In der Spiritualität und Weltsicht matriarchaler Gesellschaften finden wir das Wesen der Geomantie
Im Begriff Geomantie steckt das Wort Geo - die Erde. Geo wiederum leitet sich von Gaea (Gäa) oder Gaia ab, und führt uns in das paläolithische bzw. neolithische Europa zurück. Zurückführen in dem Sinne, dass die Ursprünge der heutigen Geomantie in einer Zeit zu finden sind, in der Europa – und auch die restliche Welt – noch keine Götter kannten. Im alt- und jungsteinzeitlichen Europa war die Gesellschaft matriarchal organisiert, und die Menschen verehrten eine große Urmutter, Gaia, die Erde selbst, die alles Leben auf Erden hervorbrachte.
Wenn wir das Wesen der Geomantie verstehen und uns tiefer mit ihr auseinandersetzen möchten, müssen wir uns zwangsläufig mit der Weltsicht und der Spiritualität der alt- und jungsteinzeitlichen Menschen beschäftigen.
Die Menschen beobachteten, dass es die Frau ist, die mit ihrer Schöpferkraft das menschliche Leben hervorbringt, es nährt und beschützt. Der Wortteil „Arche“ im Begriff Matriarchat steht nicht für „Herrschaft“, sondern für „Anfang“. Am Anfang stand die Mutter. So wie die Frau das menschliche Leben hervorbringt, erkannten sie, dass die Erde selbst mit ihrer Urkraft alles Leben auf der Erde hervorbringt, die Pflanzen, die Tiere und die Menschen. So war es nur folgerichtig, die Erde ebenfalls als weibliches Wesen, als große Urmutter und Ahnfrau zu betrachten. Von der Verehrung einer solchen Urmutter zeugen die vielen Göttinnen-Figurinen aus der Alt- und Jungsteinzeit, die quer über Europa gefunden wurden. In matriarchalen Gesellschaften stand die Frau als Stellvertreterin der Göttin im Mittelpunkt.
----------
*OFFENE AUFGABEN:*
(a) Beantworte anhand des Textes zur Geomantie:
(i) Wovon leitet sich das Wort „Geo“ ab?
(ii) Wofür steht der Wortteil „Arche“ im Begriff Matriarchat?
(iii) Was zeugt von der Verehrung einer großen Urmutter?
(b) Wie lässt sich der Text zur Geomantie in zwei Sätzen zusammenfassen?
(c) Stimmen diese Aussagen mit dem Text zur Geomantie überein? Antworte jeweils mit Ja oder Nein und zitiere die entscheidenden Worte des Textes.
(i) Im alt- und jungsteinzeitlichen Europa kannte man bereits Götter.
(ii) Die Göttinnen-Figurinen wurden quer über Europa gefunden.
(iii) In matriarchalen Gesellschaften stand die Frau im Mittelpunkt.

*GESAMMELTES MATERIAL:*
----------
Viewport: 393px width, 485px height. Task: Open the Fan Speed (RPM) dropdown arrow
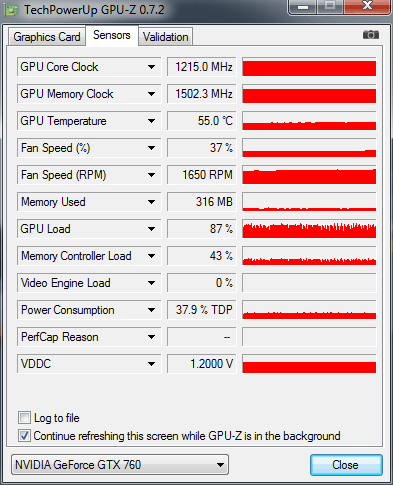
----------
*ERGEBNISSE:*
(a)
(i) Von Gaea (Gäa) oder Gaia.
(ii) Für „Anfang“, nicht für „Herrschaft“.
(iii) Die vielen Göttinnen-Figurinen aus der Alt- und Jungsteinzeit, die quer über Europa gefunden wurden.

(b) Der Begriff Geomantie geht über das Wort Geo auf Gaia zurück, die große Urmutter, die im matriarchal organisierten alt- und jungsteinzeitlichen Europa als die Erde selbst verehrt wurde. Weil die Menschen sahen, dass die Frau das menschliche Leben und die Erde alles Leben hervorbringt, betrachteten sie die Erde als weibliches Wesen, wovon viele in Europa gefundene Göttinnen-Figurinen zeugen.

(c)
(i) Nein: „in der Europa – und auch die restliche Welt – noch keine Götter kannten“
(ii) Ja: „die quer über Europa gefunden wurden“
(iii) Ja: „In matriarchalen Gesellschaften stand die Frau als Stellvertreterin der Göttin im Mittelpunkt.“